==== Selected extract

A large manipulator of this kind can include a controller assembly that is coupled to the device for determining the horizontal speed v⊥ and to the device for determining the articulating angle of the articulated joints, and which is intended for controlling the actuating elements, which actuating elements include a distributor boom damping routine which determines a damping force FD⊥ based on the horizontal speed of the portion of the at least one boom arm determined by the device for determining the horizontal speed v⊥, and which determines, based on said damping force FD⊥ and based on the articulating angles determined by means of the device for determining the articulating angles of the articulated joints and from known physical variables of the distributor boom, damping control variables DSi for the drive unit associated with the boom pedestal, for damping the articulated boom, which control variables enter into the positioning control variables SD90 for controlling the at least one actuating element of the drive unit associated with the boom pedestal.
Alternatively, it is also possible for the large manipulator to include a device, e.g., a processor, for calculating the actual force Fi or actual torque Mi generated by means of the drive unit associated with the vertical axis, in which case the control device includes a controller assembly having a distributor boom horizontal damping routine to which the determined actual force Fi generated by the drive unit associated with the vertical axis, or the determined actual torque Mi generated by the drive unit associated with the vertical axis, as well as the determined horizontal speed v⊥ of the boom location and the determined articulating angle εi of the articulated joints are continuously supplied, with the distributor boom horizontal damping routine determining, based on the supplied actual force Fi or the supplied actual torque Mi as well as the supplied articulating angles εi of the joints, as well as known physical variables of the distributor boom, a horizontal force F⊥ acting on the boom arm location, converting the horizontal force F⊥ acting on the boom arm location into a horizontal target speed v⊥Target for the boom arm location, determining, based on the horizontal target speed v⊥Target of the boom arm location and the determined horizontal speed v⊥ of the boom arm location, a horizontal comparison value Δv⊥, converting the horizontal comparison value Δv⊥, by means of an inverse transformation on the basis of the supplied articulating angles εi of the joints and on the basis of known physical variables of the distributor boom, into an inverse transformation angular velocity {dot over (ε)}18 Inv of the boom pedestal about the vertical axis thereof, whereby the boom horizontal damping routine includes a distributor boom control routine which compares the inverse transformation angular velocity {dot over (ε)}18 Inv of the boom frame about the vertical axis thereof, obtained by inverse transformation, with an actual angular speed {dot over (ε)}i of the articulated joints, fed to the distributor boom control routine, and determining, based on this comparison, the positioning control variables SD90 for the drive unit associated with the vertical axis.

========
==== Given records

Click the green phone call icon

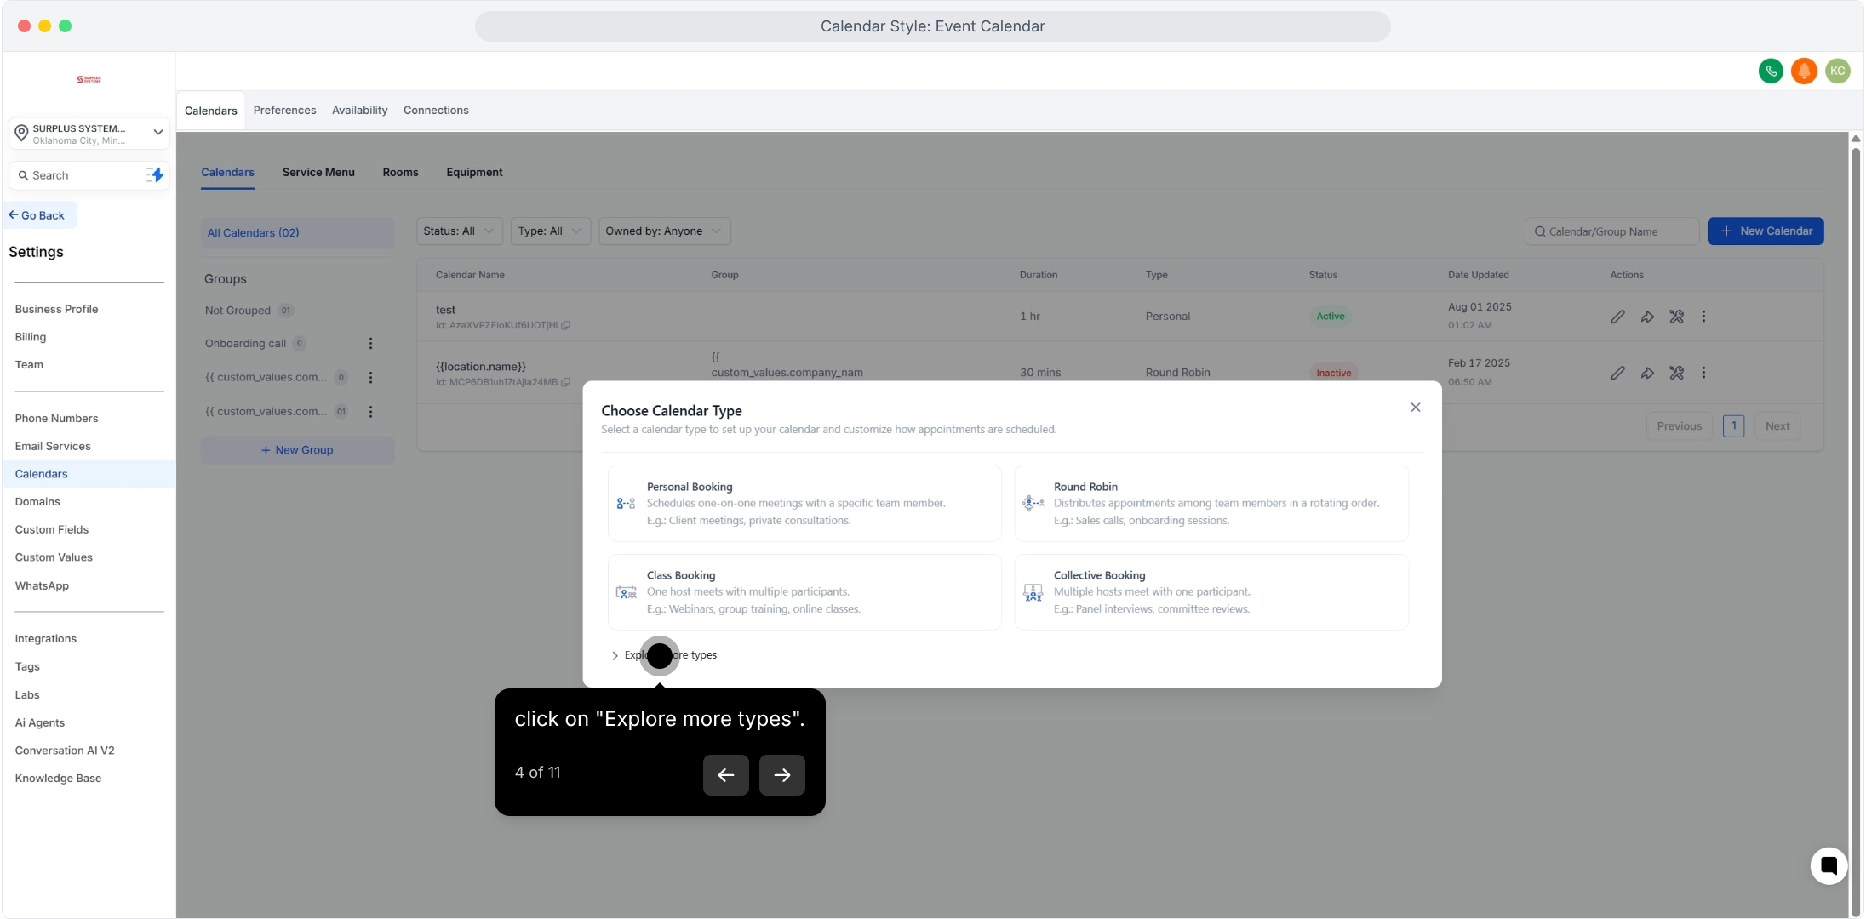(x=1771, y=71)
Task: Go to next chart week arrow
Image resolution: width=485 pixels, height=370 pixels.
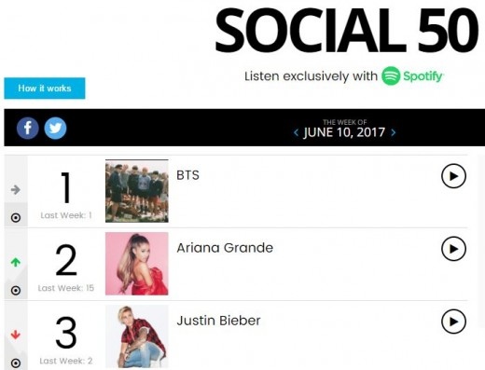Action: (x=394, y=132)
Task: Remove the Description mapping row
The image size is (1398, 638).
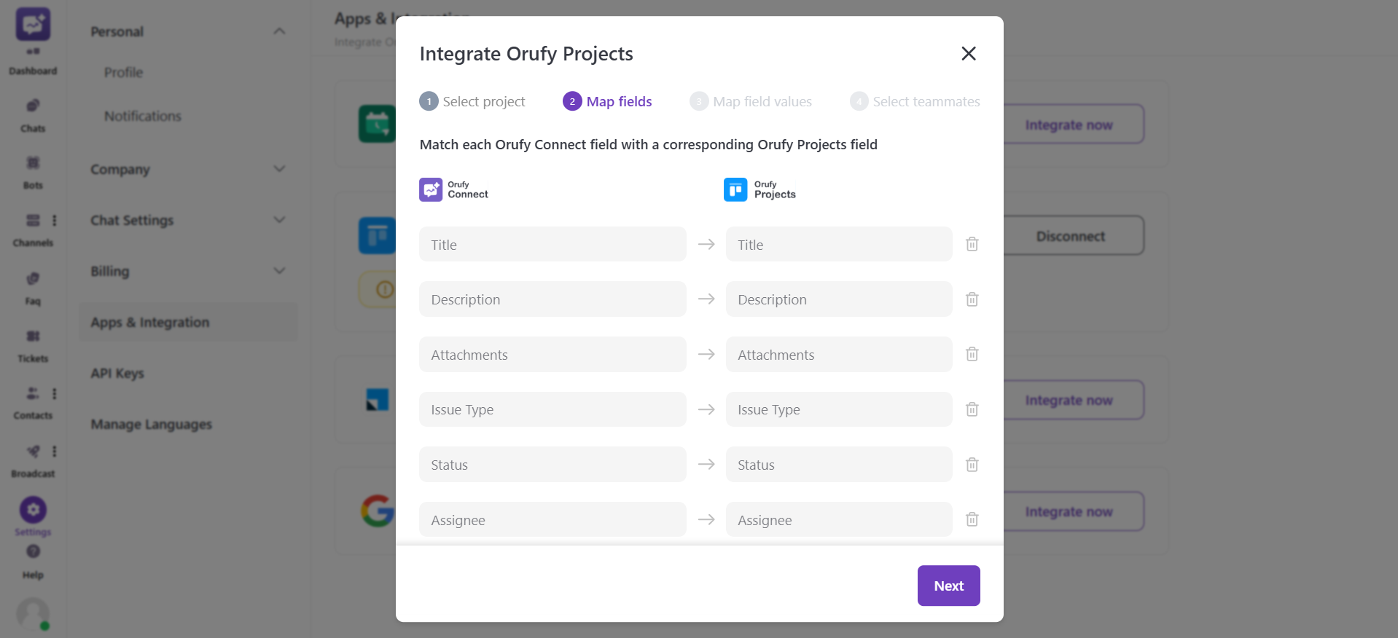Action: [x=972, y=299]
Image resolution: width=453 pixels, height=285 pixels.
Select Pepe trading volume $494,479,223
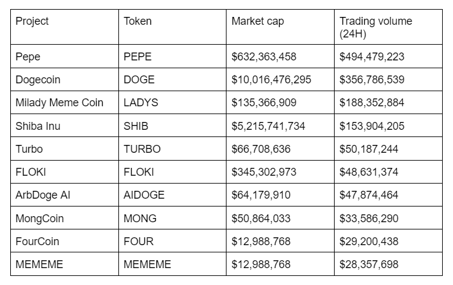click(388, 56)
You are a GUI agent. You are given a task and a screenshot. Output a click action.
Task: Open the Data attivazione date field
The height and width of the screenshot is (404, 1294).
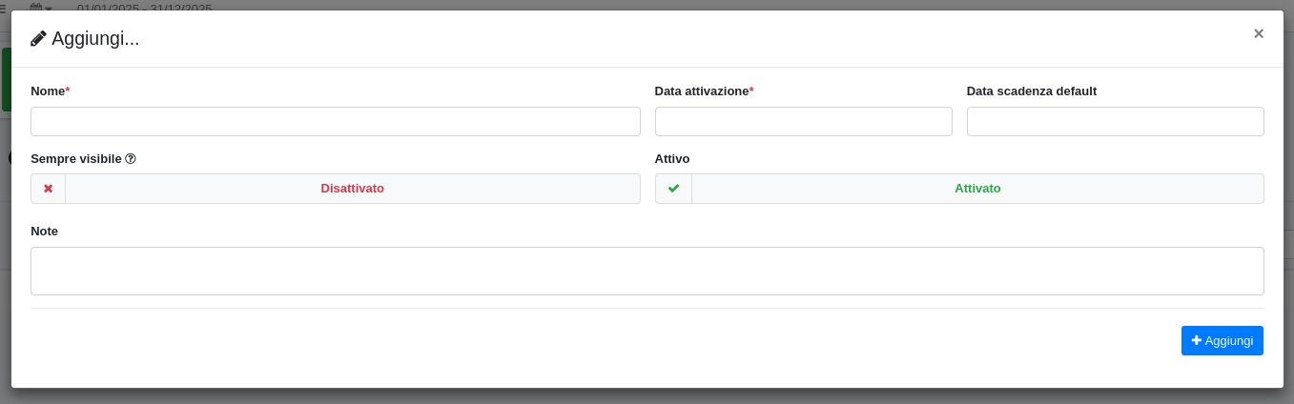tap(803, 122)
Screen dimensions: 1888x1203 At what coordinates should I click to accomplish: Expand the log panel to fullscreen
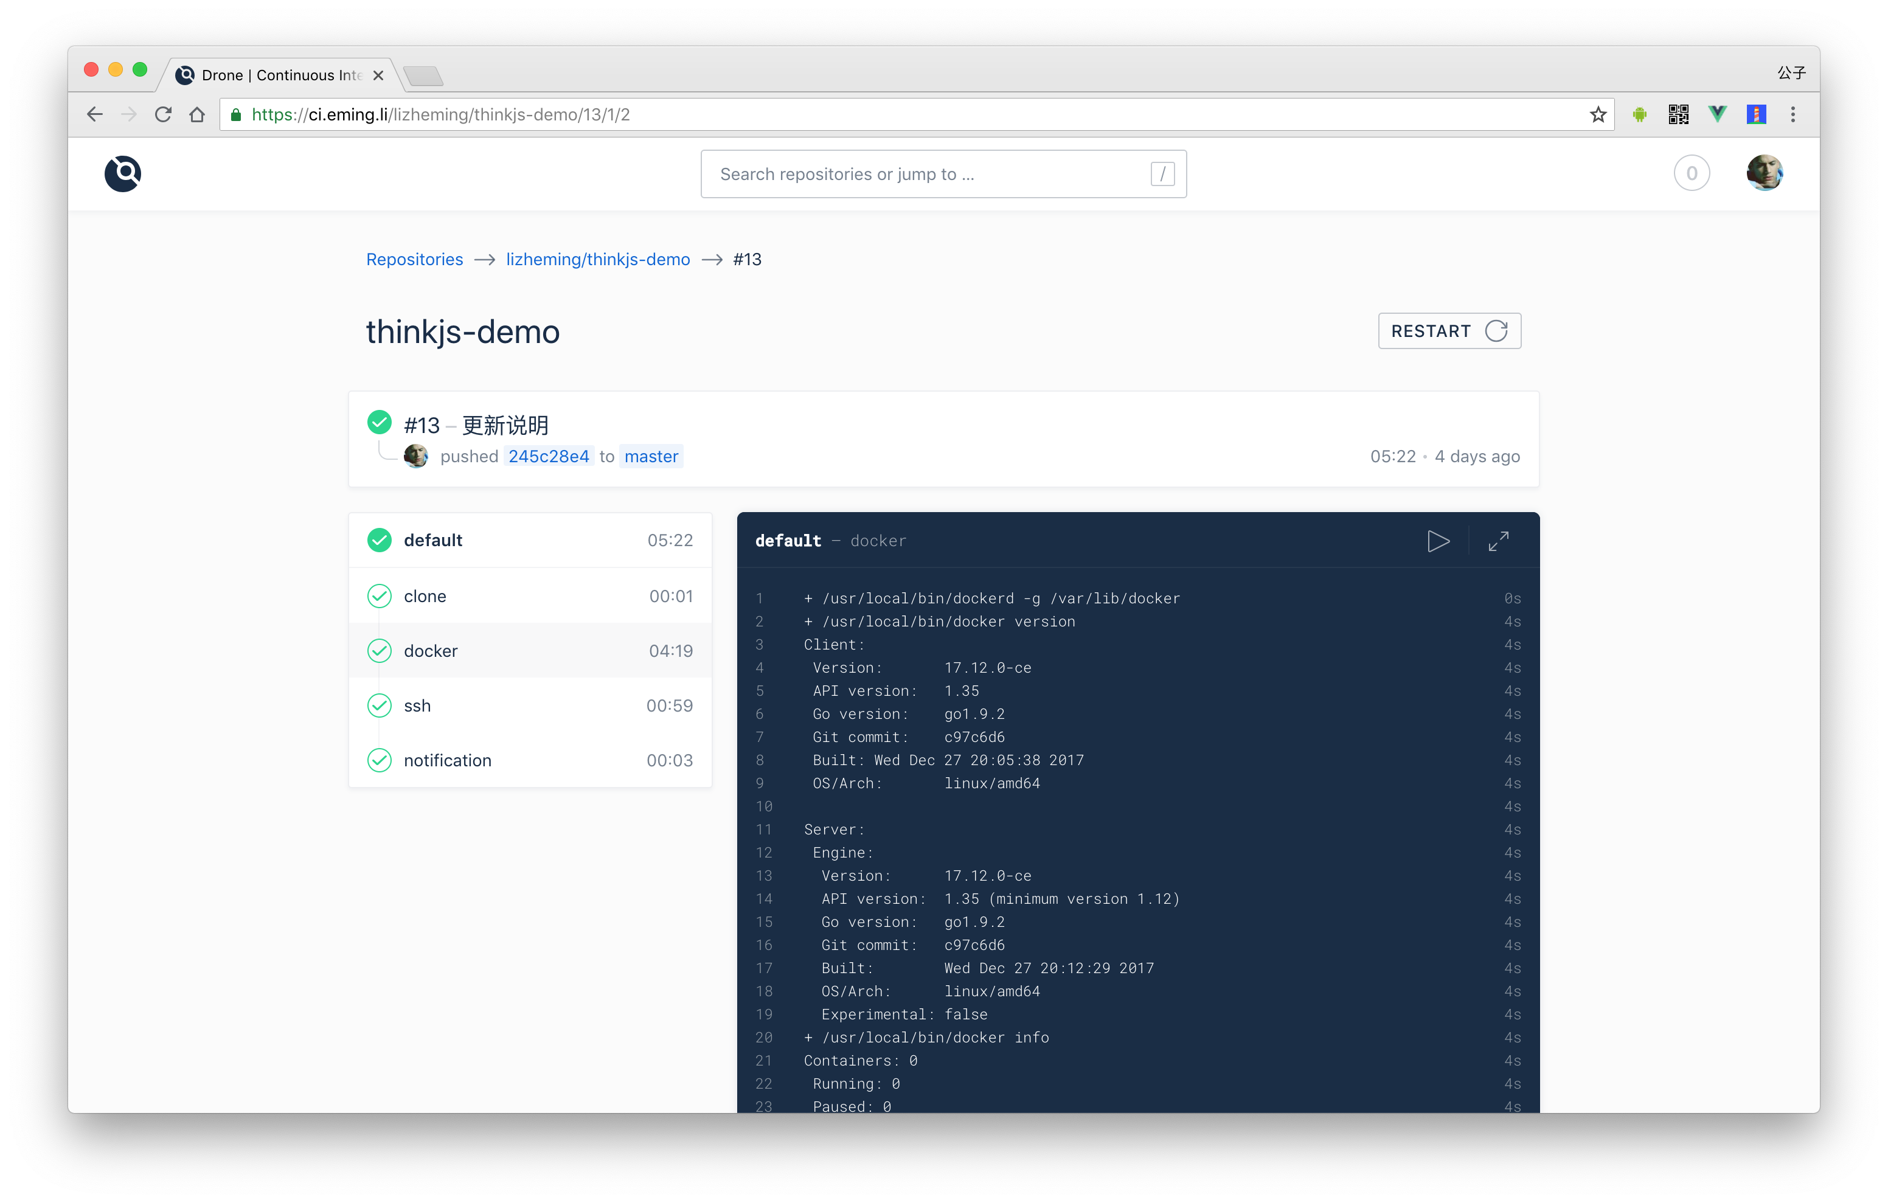point(1498,541)
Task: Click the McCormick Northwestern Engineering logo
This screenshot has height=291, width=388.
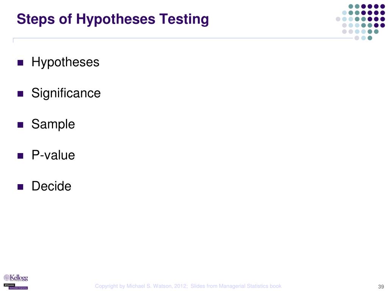Action: point(16,286)
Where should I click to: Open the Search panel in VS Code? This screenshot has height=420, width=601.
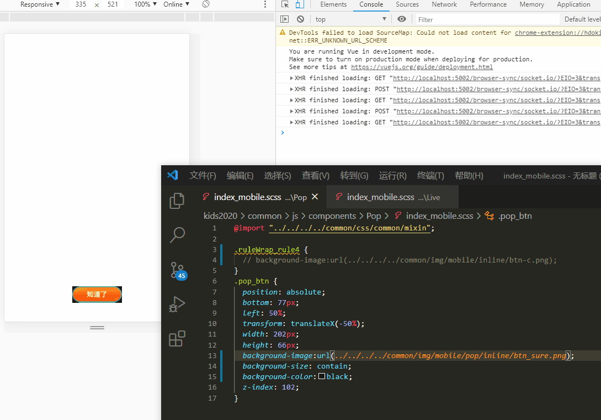177,235
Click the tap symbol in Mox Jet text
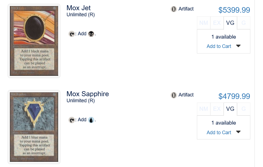Screen dimensions: 263x167 click(72, 34)
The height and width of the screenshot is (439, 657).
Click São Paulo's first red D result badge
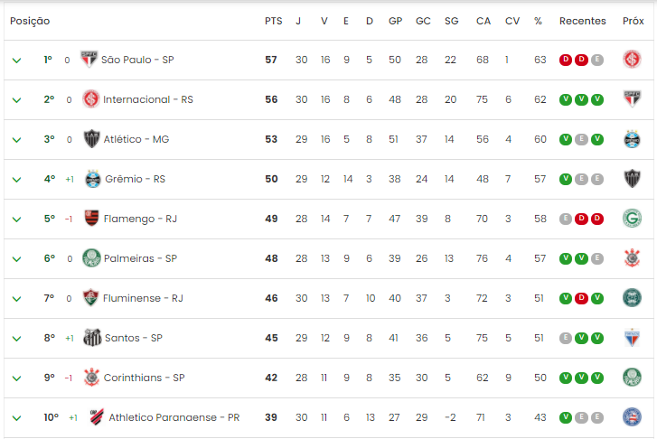[x=566, y=60]
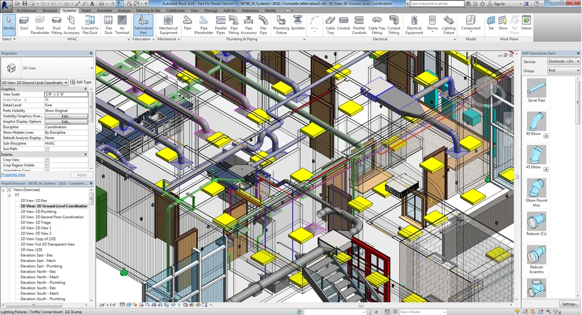Activate the Fabrication Part tool

[x=143, y=24]
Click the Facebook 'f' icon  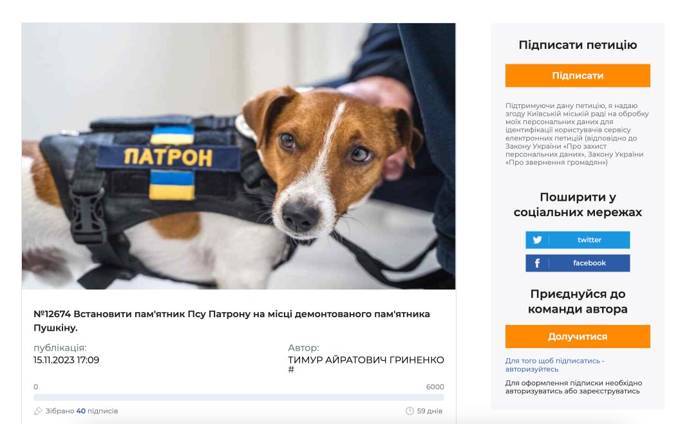coord(537,263)
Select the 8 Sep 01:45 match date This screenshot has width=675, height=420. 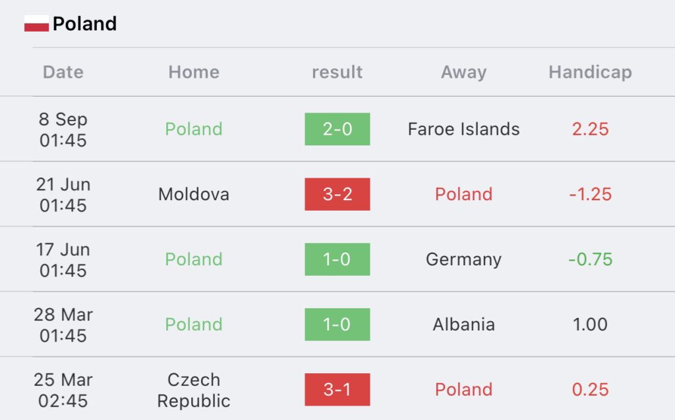point(63,130)
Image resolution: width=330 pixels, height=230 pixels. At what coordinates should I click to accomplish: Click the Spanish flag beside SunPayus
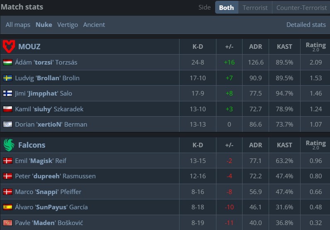coord(7,207)
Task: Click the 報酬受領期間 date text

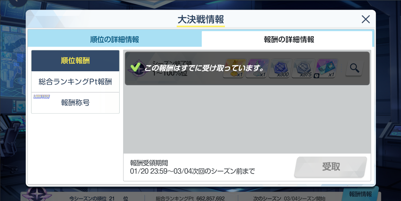Action: [192, 171]
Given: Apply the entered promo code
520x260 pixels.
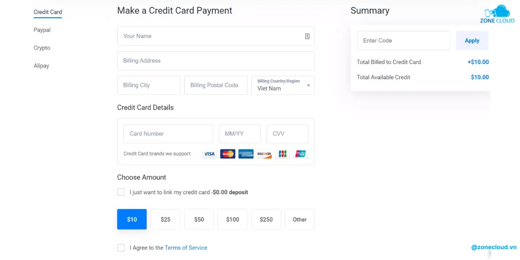Looking at the screenshot, I should (472, 41).
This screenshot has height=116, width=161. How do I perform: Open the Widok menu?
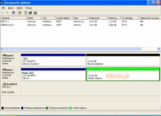pos(19,8)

========

*Exercise objective*.
Please carry the passage on damping the distributor boom of a large manipulator further, starting after its last sentence. The listing above stands apart from the passage on boom damping.

*Written response*.
In this case, the boom arm location can be a boom tip of the articulated boom. It should be noted that the device for determining the horizontal speed v⊥ of the boom arm location on at least one boom arm can include a speed sensor and/or acceleration sensor arranged on the boom arm, and/or an angle sensor that detects the angle of rotation of the boom pedestal about the vertical axis.
Also disclosed herein is a method for damping mechanical vibrations of an articulated boom of a large manipulator for concrete pumps comprising an articulated boom, which is mounted on a boom pedestal and is made up of multiple boom arms connected to one another in an articulated manner and having a boom tip and multiple articulated joints for pivoting the boom arms about respectively horizontal, parallel articulated axes with respect to the boom pedestal or an adjacent boom arm, as well as including a control device for controlling the movement of the articulated boom with the aid of actuating elements for drive units respectively associated with the articulated joints. In this case, the vertical speed v∥ of a boom arm location is determined in a plane parallel to the articulated boom and in a coordinate system referenced to the frame. The joint angles of the articulated joints are determined, and positioning control variables SDi are generated for the actuating elements of the drive units, which positioning control variables depend on a vertical speed v∥ of the boom arm location determined by the device for determining a vertical speed v∥ of a boom arm location, and on the articulating angles εi of the joints determined by means of the device for determining the articulating angles of the joints, and on control signals S for adjusting the distributor boom generated by a controller that can be operated by a boom operator.
In this context, one embodiment includes determining a damping force FD∥ based on the vertical speed v∥ determined for the boom arm location, the determined damping force FD∥ is divided into component damping forces associated with the individual articulated joints, and particular damping control variables DSi for controlling the drive unit actuating elements for damping the articulated boom, which variables enter into the positioning control variables SDi for the actuating elements of the drive units, are provided from the component damping forces and from the determined articulating angles εi for the drive units associated with the articulated joints, and from known physical variables of the distributor boom for damping the boom arms.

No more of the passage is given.